Sunday, January 01, 2006

From the depths, a mystery no longer


Leelanau Enterprise
By Eric Carlson
June 23, 2005

The USS Lagarto.

For Nancy Mabin Kenney of Lake Leelanau, Father’s Day this year was the first she can remember with the knowledge of exactly where her father has been for the past six decades.

His remains are in a submarine built on the shores of Lake Michigan in 1944 that was sunk by a Japanese minelayer in the South China Sea in 1945, shortly before the end of World War II.Some 60 years after it went down, the USS Lagarto (SS-731) was located just weeks ago under 220 feet of saltwater in the Gulf of Thailand by a professional diver from Great Britain who recently reported his discovery through the U.S. Naval attache in Bangkok.

Kenney’s biological father, Signalman First Class William T. Mabin, was among the 86 U.S. Navy submariners believed to have perished in the boat during a battle between American and Japanese naval forces on May 3, 1945.

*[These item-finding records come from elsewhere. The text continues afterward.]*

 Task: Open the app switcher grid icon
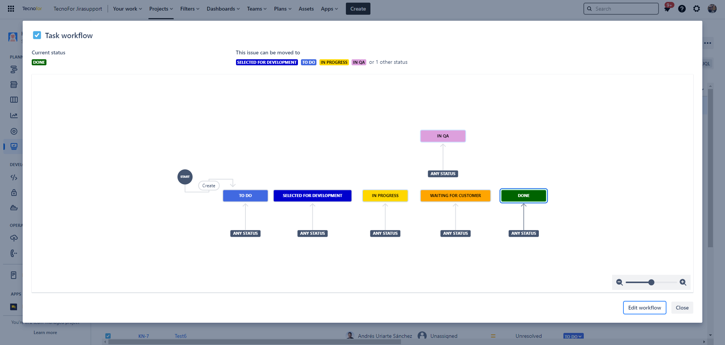point(11,9)
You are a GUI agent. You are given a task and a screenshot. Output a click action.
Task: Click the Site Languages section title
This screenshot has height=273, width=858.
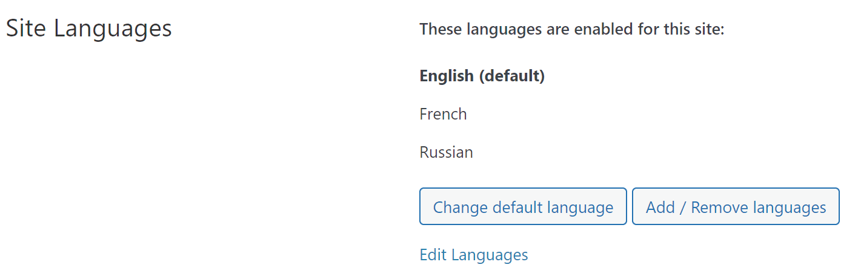[x=89, y=29]
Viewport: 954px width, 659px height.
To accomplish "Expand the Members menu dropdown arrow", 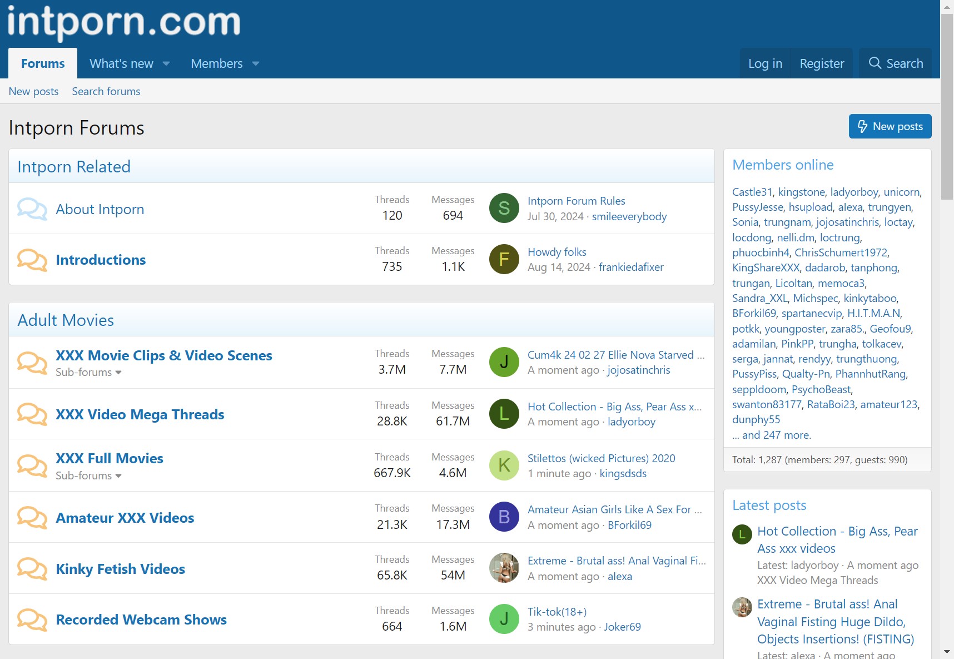I will [256, 64].
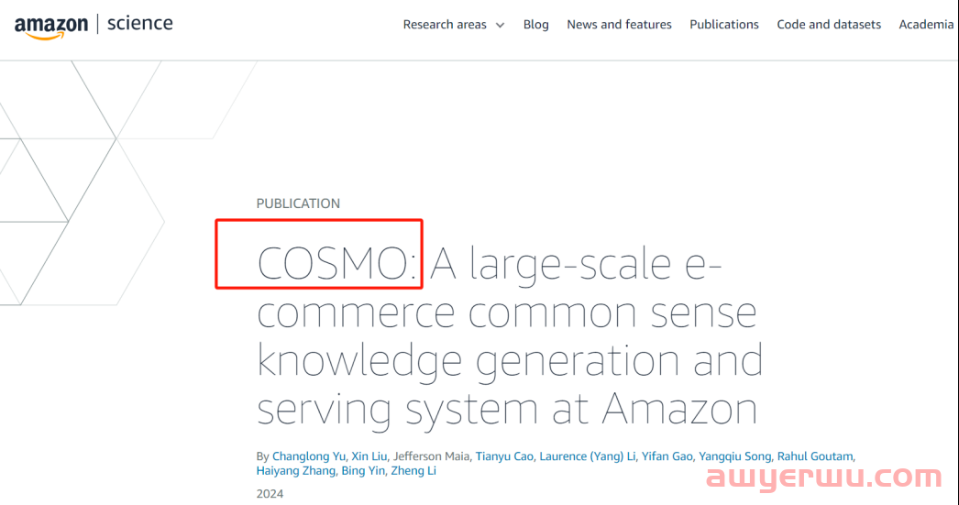Visit Yangqiu Song author page
Viewport: 959px width, 505px height.
click(735, 456)
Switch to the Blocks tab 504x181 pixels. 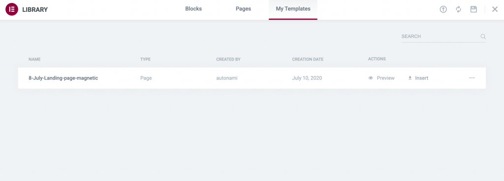(193, 9)
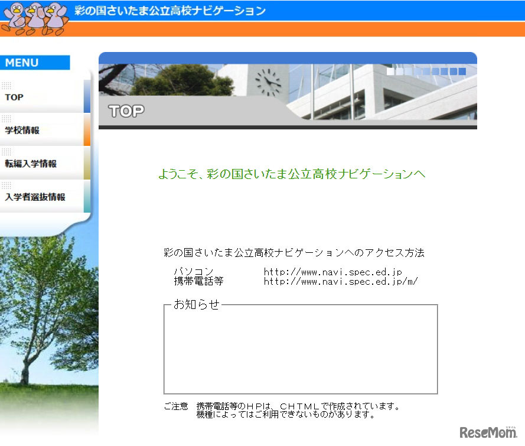Click the ReseMom logo at the bottom

(x=488, y=432)
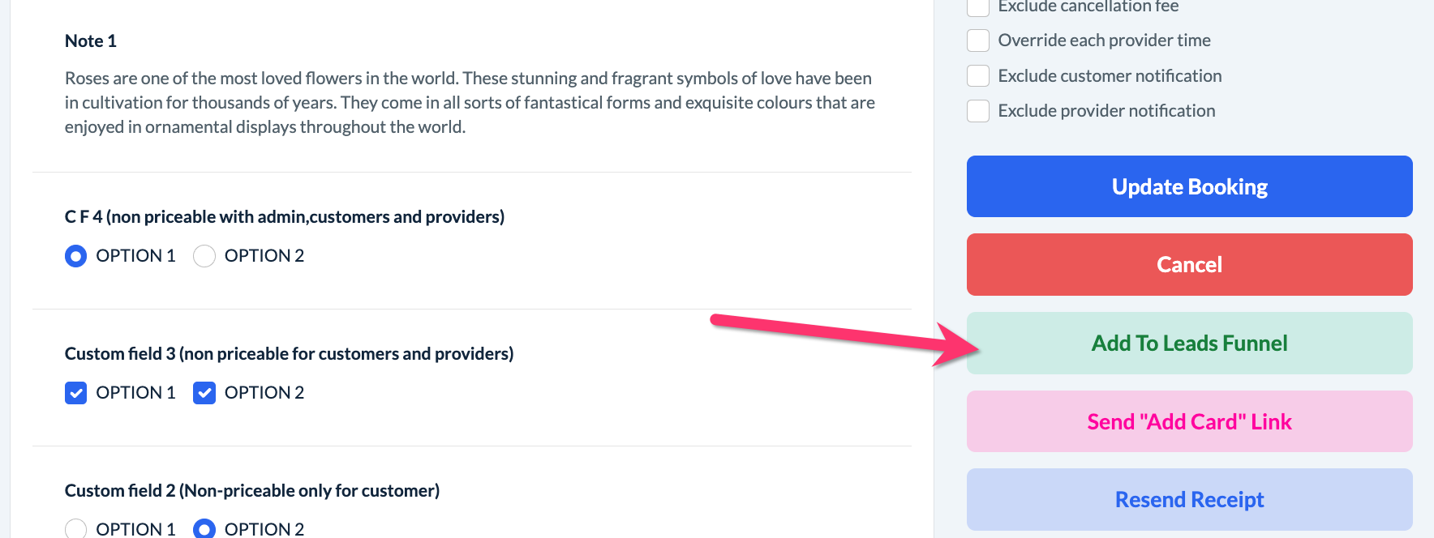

Mabin’s only child, Nancy, was just two years old at the time.

“It’s always been a fact of my life that my father died in the war,” Kenney said. “Unfortunately, I have no direct memory of him. I have often felt sadness at the loss of my father, but have never really mourned him until now – now that I know where he is.” Kenney said that news of the submarine’s discovery last month by civilian divers off the coast of Thailand has taken its toll on her emotionally – and on her mother, 88-year-old Margaret Chambers of Glen Arbor Township.

Kenney said she spent some time with her mother on Father’s Day, going through boxes full of letters her father sent during the war and correspondence the family received in the 1940s from other families affected by the sinking of the Lagarto and the loss of its crew.

“Communication was slow back then,” Kenney pointed out. “Getting information was difficult; and some mystery about the fate of the submarine and its crew has always remained. My Father’s Day gift will be to do everything I can to find out what happened so long ago, and to be an advocate to ensure these sailors receive the honors they deserve.”

Kenney found out about the discovery of the wreck of the Lagarto via the Internet through a website devoted to World War II submarines that her son had accessed. Professional divers in Thailand reported that they’d been asked to investigate why fishermen’s nets were being snagged on the seabed near what historical records revealed to be the last known position of the USS Lagarto.

Diver Jamie Macleod of Great Britain operates a diving school on the island of Koh Tao, Thailand. Contacted by the Enterprise via e-mail, Macleod said he became aware years ago that the wreck of the USS Lagarto was in his vicinity, but actually finding her was “beyond a dream.”

He said new boats and equipment recently acquired by his company made the discovery possible. “We began with the last known position and then cross-referenced with fishermen’s marks,” Macleod explained. “I can’t describe to you the feeling of bumping into the bow of the wreck.” He said the wreck “is perfectly upright and seems to be intact...” Macleod, 43, said that in the years he’s been involved in shipwreck exploration, “this is by far the most important find.”

Kenney said she has yet to hear from the U.S. Navy about Macleod’s discovery of the submarine and has written letters to members of Congress seeking more information. “I certainly hope the Navy will see fit to honor these sailors and remember their families,” Kenney said.

A spokesman for the U.S. Pacific Fleet Submarine Command in Pearl Harbor, Hawaii, Lieutenant Commander Jeff Davis, told the Enterprise that Navy officials had been made aware of the discovery of the submarine through official channels and would take “appropriate action.”

Davis said the latitude and longitude of the wreck had been known since the end of World War II; but he was not aware if anyone before Macleod had ever fixed the wreck’s position precisely and dived down to take a look.

During World War II, some 52 U.S. Navy submarines were lost in action, along with 3,544 crewmen. Davis pointed out that the names of each of them, including SM-1 William T. Mabin of the USS Lagarto, are inscribed on a submarine memorial in Pearl Harbor where a ceremony was conducted just last month on Memorial Day.

In Wisconsin – where the submarine was built – May 3 was designated USS Lagarto Remembrance Day in Wisconsin following action by a submarine veterans group.

USS Lagarto was one of many submarines produced during World War II by the Manitowoc Shipbuilding Co. in Manitowoc, Wis. The submarine was launched May 28, 1944, in Lake Michigan. After test trials and training in Lake Michigan, Lagarto entered a floating drydock and was floated down the Mississippi River to New Orleans, where it departed for the Pacific.

Kenney said she spent a little time with her father at New London, Conn., and at Manitowoc, before he went off to war.

“All my life, I never really knew my father, but the people who knew him well kept him alive in my memory,” Kenney said. “To think of what my mother’s generation went through with all the uncertainty during the war is just overwhelming. But now it’s up to my generation to support these men and make sure they’re honored,” she said.